TEXTO DE ORIGEM —

○ ○ ○ ○

Segundo o pastor, havia "um banco no exterior no nome do presidente [FHC", do ministro da Saúde [José Serra", do governador de São Paulo [Mário Covas, que morreu em março deste ano" e do último ministro das Comunicações [Motta"".
Essa empresa teria sido aberta em 1991. Este é um detalhe que diferencia os dois grupos acusados pela PF de lucrar com o dossiê. A CH, J & T Inc., empresa que deu origem ao dossiê, foi criada em janeiro de 94. A PF diz que o primeiro grupo (Honor, Barusco e Santos) "manipulava a firma".
Para a PF, Oscar de Barros, do segundo grupo, teria sido o inspirador, não o criador da CH, J & T. A PF diz que Barros obteve os papéis, mas não sabe se ele os forjou. Barros nega ter falsificado e vendido o dossiê. Para a PF, a fraude foi dirigida por Honor.

○ ○ ○ ○

TESTE SUA COMPREENSÃO —
**A.** Segundo o texto sobre o dossiê, quando foi criada a CH, J & T Inc.?
**B.** Diga se cada afirmação combina com o texto sobre o dossiê: (i) A PF afirma que Oscar de Barros forjou os papéis. (ii) Para a PF, quem dirigiu a fraude foi Honor. (iii) Barros nega ter vendido o dossiê.
Não é preciso usar a listagem.

MATERIAL FORNECIDO —
○ ○ ○ ○

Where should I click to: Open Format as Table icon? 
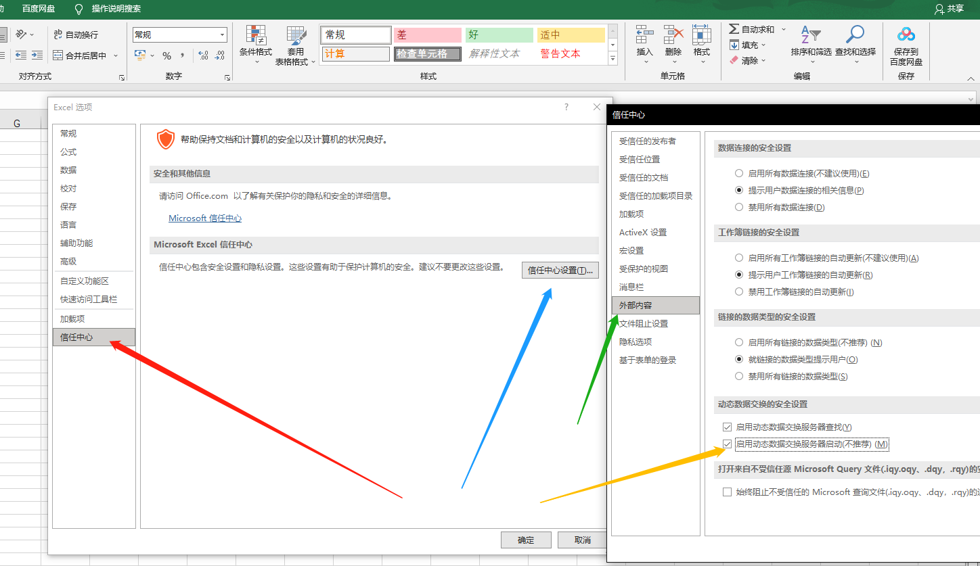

○ ○ ○ ○

RESPOSTAS ESPERADAS —
**A.** Em janeiro de 94.

**B.**
(i) Não: "A PF diz que Barros obteve os papéis, mas não sabe se ele os forjou."
(ii) Sim: "Para a PF, a fraude foi dirigida por Honor."
(iii) Sim: "Barros nega ter falsificado e vendido o dossiê."